The present study provides new insights into understanding the effects of heavy metal pollution on intestinal health and lipid metabolism in livestock, as well as a theoretical basis and potential therapeutic targets for the development of preventive and control strategies against Cd-induced intestinal damage. Future studies could be further extended to different breeds of livestock and a wider range of heavy metal pollutants to deeply investigate the general applicability and mechanism of action. In addition, the combination of other emerging technologies, such as single-cell sequencing and proteomics, will help to reveal more comprehensively the molecular mechanisms of Cd-induced intestinal injury and the deeper principles of the therapeutic effects of SO, providing stronger support for healthy livestock breeding and environmental protection.

5. Conclusions

In this study, we delved into the effects of Cd exposure on the intestines of Hu Sheep and the therapeutic role of SO, providing key insights into coping with intestinal damage in livestock due to Cd contamination. The results showed that Cd exposure triggered weight loss, intestinal inflammation, impaired barrier function, oxidative stress imbalance, and lipid metabolism disorders in Hu Sheep. These adverse effects are a serious threat to the health and growth performance of Hu Sheep, with potential losses to the livestock industry. Notably, SO demonstrated significant effects in ameliorating Cd induced intestinal damage. It was able to reduce intestinal inflammation, repair the damaged intestinal barrier, restore immune homeostasis, and alleviate lipid metabolism disorders. Specifically, SO effectively ameliorates lipid metabolism abnormalities by modulating the glycerophospholipid metabolic pathway and normalizing the levels of key lipid metabolites. Further studies revealed that the protective mechanism of SO is closely related to the AMPK signaling pathway. Cadmium exposure over-activated the AMPK signaling pathway, whereas SO treatment reversed the changes in the expression of related genes, restored the dynamic balance of lipid metabolism, and then promoted the repair of intestinal damage. This suggests that SO may exert its protective effect against Cd induced intestinal injury by regulating the activity of AMPK signaling pathway.

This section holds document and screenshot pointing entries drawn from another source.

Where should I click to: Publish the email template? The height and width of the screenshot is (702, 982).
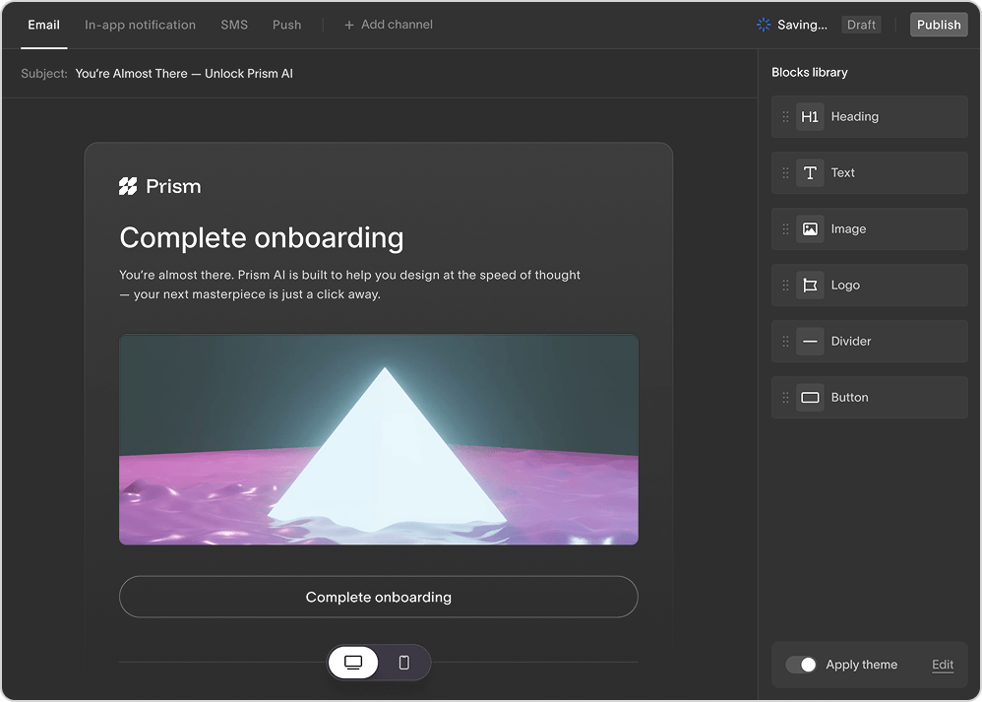coord(938,25)
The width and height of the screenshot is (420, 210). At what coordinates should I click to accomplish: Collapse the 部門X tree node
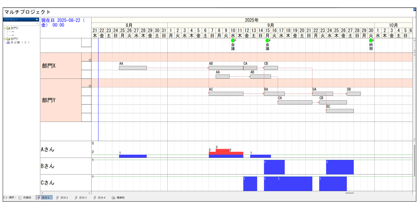(x=5, y=28)
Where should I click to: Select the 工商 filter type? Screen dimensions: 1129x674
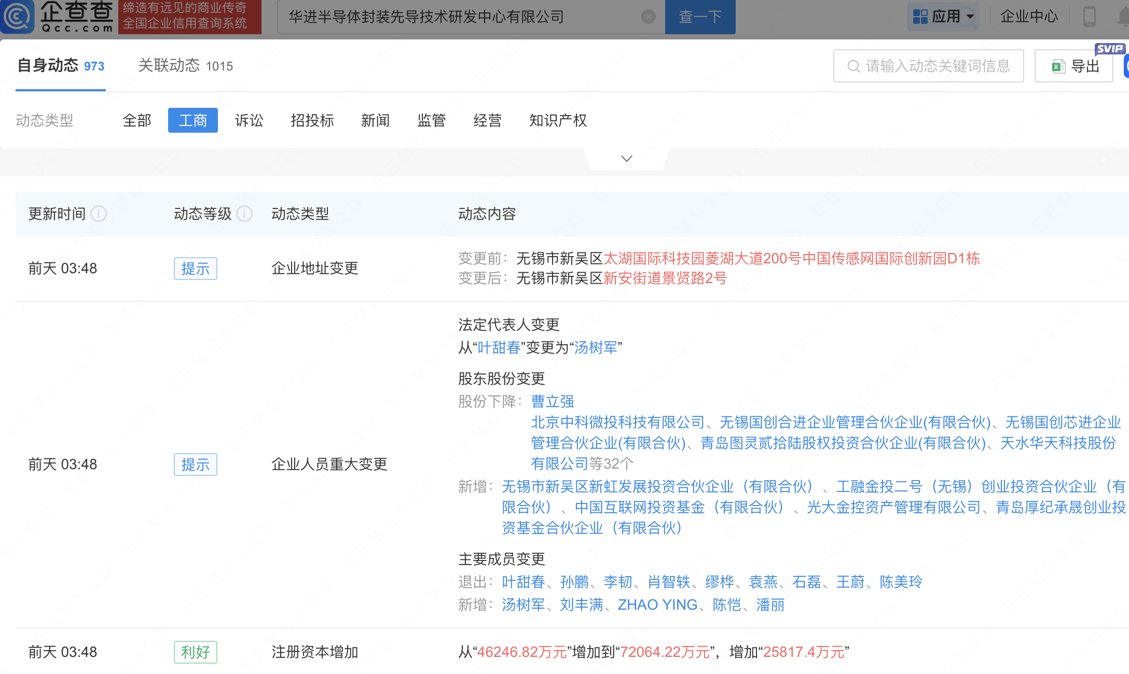coord(192,120)
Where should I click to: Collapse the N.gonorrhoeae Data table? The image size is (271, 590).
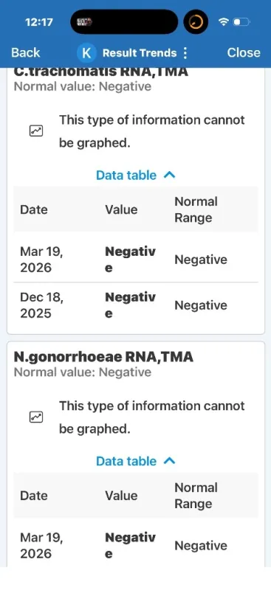pyautogui.click(x=136, y=462)
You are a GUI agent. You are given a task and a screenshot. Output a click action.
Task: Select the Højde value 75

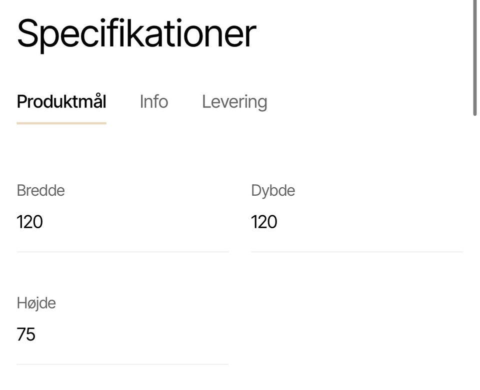tap(26, 334)
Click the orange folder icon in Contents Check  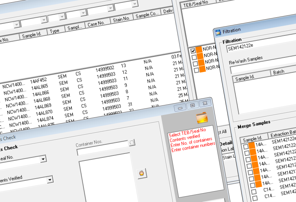[201, 117]
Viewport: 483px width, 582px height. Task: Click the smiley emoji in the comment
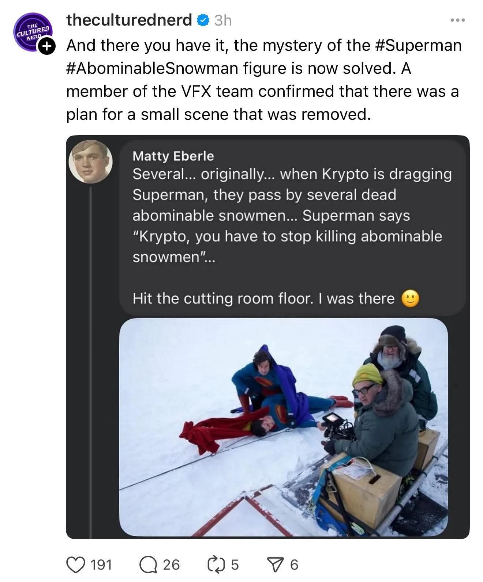point(410,299)
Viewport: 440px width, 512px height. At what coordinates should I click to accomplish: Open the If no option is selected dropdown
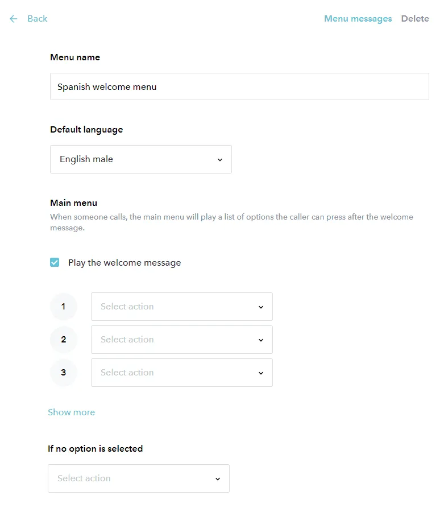coord(138,478)
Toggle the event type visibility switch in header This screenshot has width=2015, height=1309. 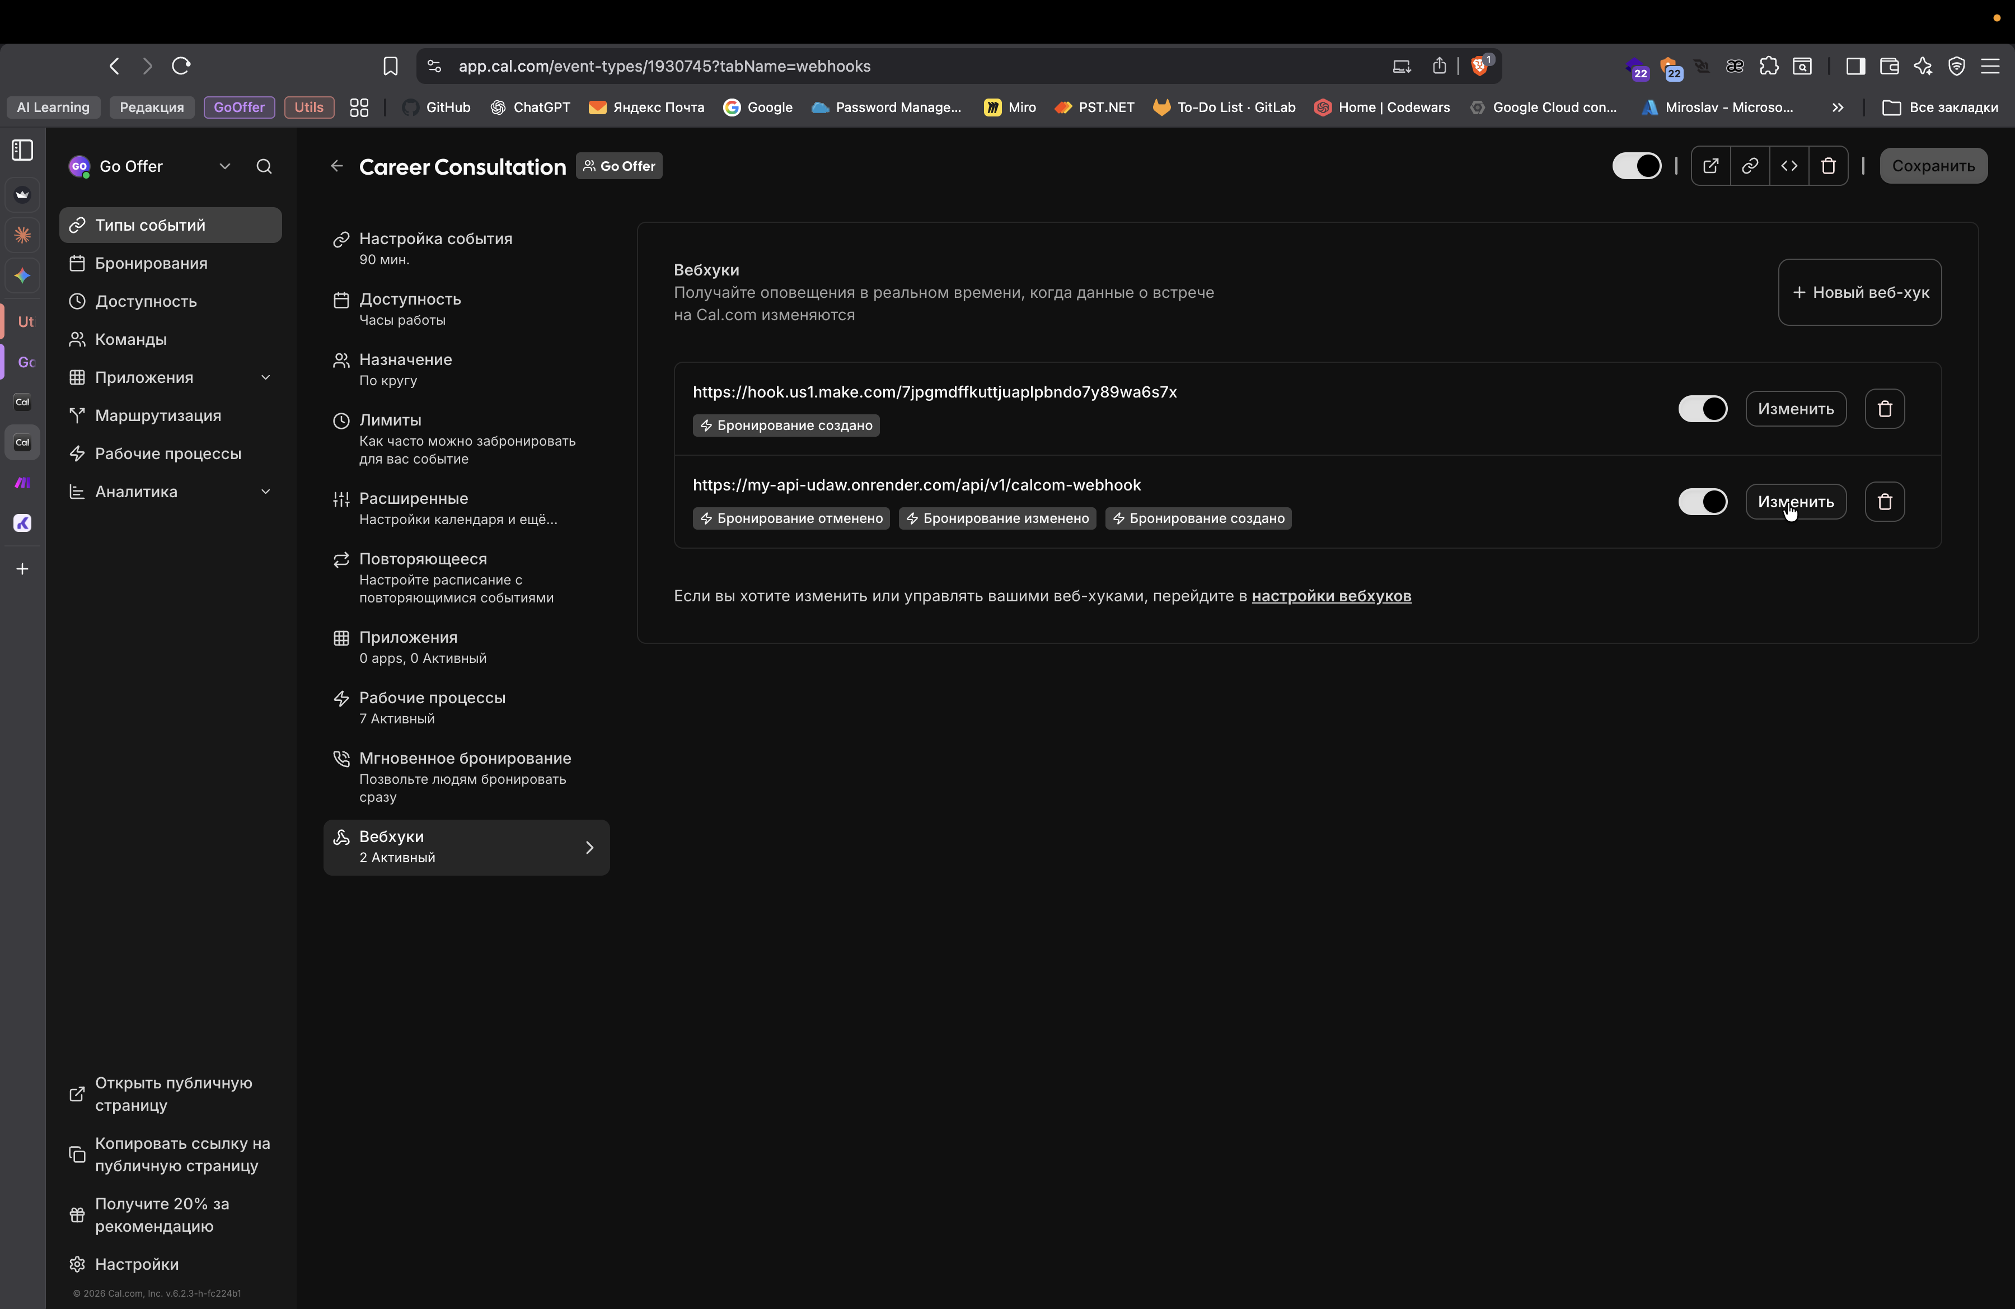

This finding provides a novel strategy and direction for the prevention and treatment of Cd pollution-mediated intestinal diseases in livestock, and is expected to provide strong support for solving the heavy metal pollution challenges faced by the animal husbandry industry.

Supplementary Materials

The following supporting information can be downloaded at: https://www.mdpi.com/article/10.3390/biom15050707/s1, Figure S1. (A) PRKAG1, PRKAG2, PRKAG3, CPT1 and MCD gene expression levels in the three groups. (B) CDS2, LPIN1, LPIN2, CEPT1 and LPCAT2 gene expression levels in the three groups. All the above experiments were repeated three times independently and the data were expressed as “Mean ± standard deviation (SD)”. * p < 0.05, ** p < 0.01, *** p < 0.001. Table S1. Primary antibody for immunostaining. Table S2. RT-qPCR Primers Sequences.

Author Contributions

Y.S., X.L., S.B. and H.Z. designed research; H.Z., S.Y. and R.D. performed research; H.Z., S.Y., Z.M., R.D. analyzed data; H.Z., S.Y. and Y.S. produced figures; H.Z., S.Y. and Y.S. wrote the manuscript. All authors have read and agreed to the published version of the manuscript.

Funding

This work was supported by the Scientific and Technological Innovation 2030-major project funding (No. 2022ZD0401403); Platform construction of biological breeding of dairy cattle and sheep (No. 2023KJHZ0019). 2024 Inner Mongolia University “Steed Plan” high-level talent funding (10000-23122101/021); The Introduction Project of High-Level Talents in inner mongolia university Biology (No. 10000-22120301/011).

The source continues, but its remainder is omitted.